Изменить стиль страницы

Глава 53. «Жизнь во сне*»

* 醉生梦死 (zuìshēng mèngsǐ) – дословно «жить как во хмелю и умереть во сне»; обр. «срывать цветы удовольствия».

Честно говоря, Цзин Ци всегда нравился двор У Си – в нем было много занимательных и необычных вещей, к тому же раньше он часто заходил сюда перекусить. Но с того самого случая, когда У Си слишком много выпил и болтал всякую чушь в его объятьях, он затаил небольшую обиду.

Цзин Ци всегда считал У Си глупым упрямым ребенком и даже подумать не мог, что когда-то в его голове зародятся подобные мысли. Когда смятение в его сердце улеглось, он решил просто избавиться от проблемы, отказавшись более видеться с ним и планируя дождаться его взросления и большей осознанности по поводу некоторых вещей. Это чарующее, нереалистичное представление обо всем, которое было присуще юности, должно было постепенно исчезнуть.

Но в тот сильный снегопад этот мальчишка своей упрямостью заставил чужое сердце, холодное, словно железо, на секунду смягчиться. Все произошло одно за другим, и в итоге Цзин Ци не смог оставить этого ребенка за воротами поместья.

Иногда он думал над вопросом: когда он постареет и начнет тосковать по былым чувствам, сколько таких «былых чувств» он сможет вспомнить?

Князь Наньнина располагал деньгами и властью и мог наслаждаться жизнью, пока все вокруг шло по его указке. В полночь возвращаясь к мечтам, на следующее утро он просыпался с пустотой в сердце и не имел ни одной мысли о тоске. Насладившись страстями человеческого мира, он в следующий момент спускался на три чи в загробный мир. Повидав все самое прекрасное и уродливое в мире, он отлично знал, что хорошо, а что плохо, и более не хотел расставаться с даже кусочком сиюминутной доброты.

Цзин Ци не был похож на Чжоу Цзышу. Для него невозможно было быть настолько жестоким, чтобы так решительно сражаться, следуя за Небесами в попытках ухватить собственную судьбу за хвост. Если он слишком много и тщательно думал, ему все труднее было прийти к решению.

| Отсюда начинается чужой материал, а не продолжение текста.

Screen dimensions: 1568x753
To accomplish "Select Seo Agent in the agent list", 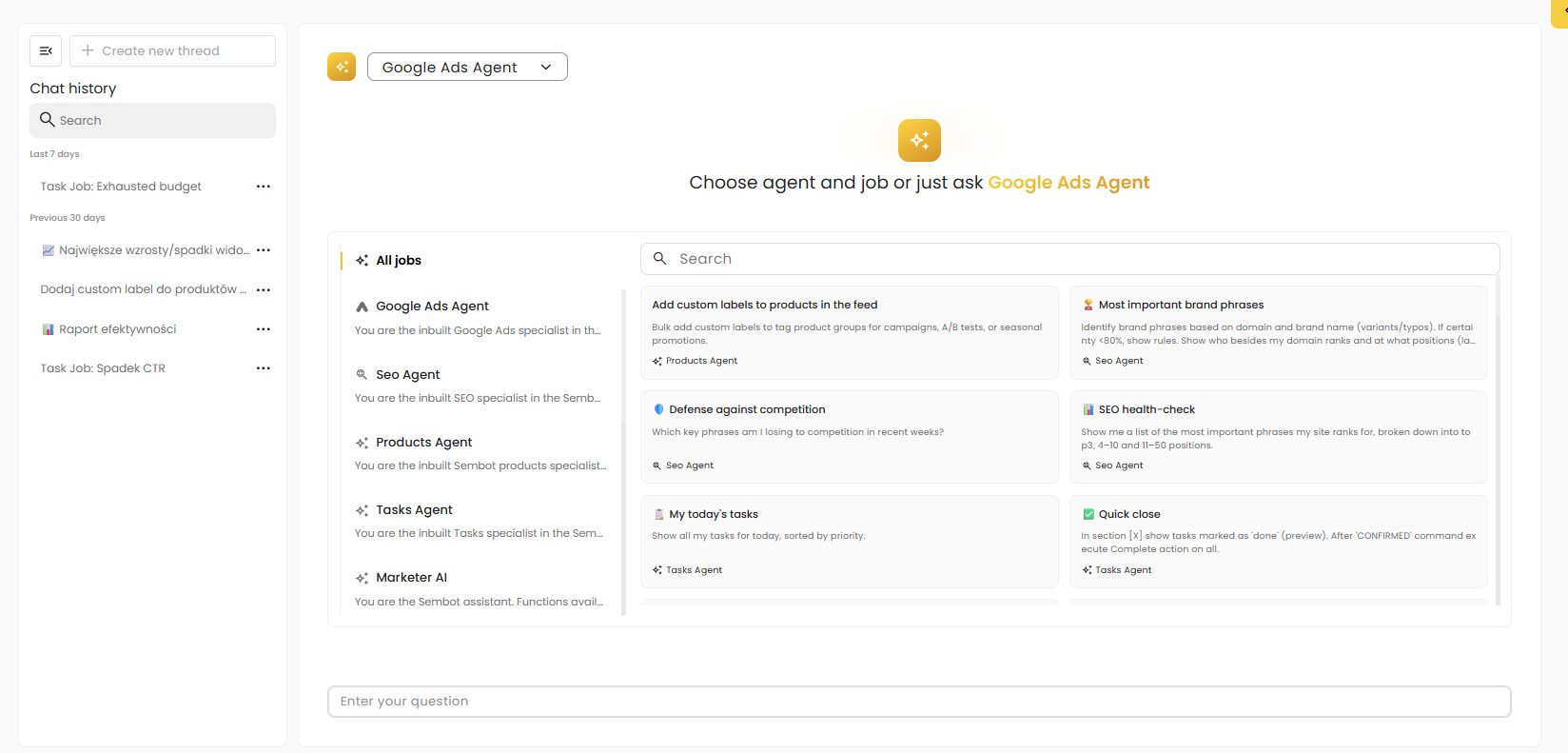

Он чувствовал, что его прошлая человеческая жизнь была несправедливо оборвана рукой Хэлянь И просто из-за опасений последнего. Тот действительно высоко ценил его, но Цзин Ци сам знал свою настоящую цену – он был лишь никчемным горе-советчиком, что следовал за главнокомандующим,  и по своей природе не умел принимать решений и различать черное и белое.

Из-за этих тяжелых мыслей он не посещал поместье шамана больше года. Проявлять мягкосердечие и идти на уступки было одним и тем же делом. Цзин Ци обдумал это несколько раз, решив, что при общении с таким упрямым человеком, как У Си, непреклонность которого иногда переходила всякие границы, уговоры были бесполезны, но продолжал проявлять мягкость, не в силах обращаться с ним жестоко. Оставалось лишь притворяться дурачком и надеяться, что, вырастя, он сможет вернуться на праведный путь и будет наконец делать то, что должен.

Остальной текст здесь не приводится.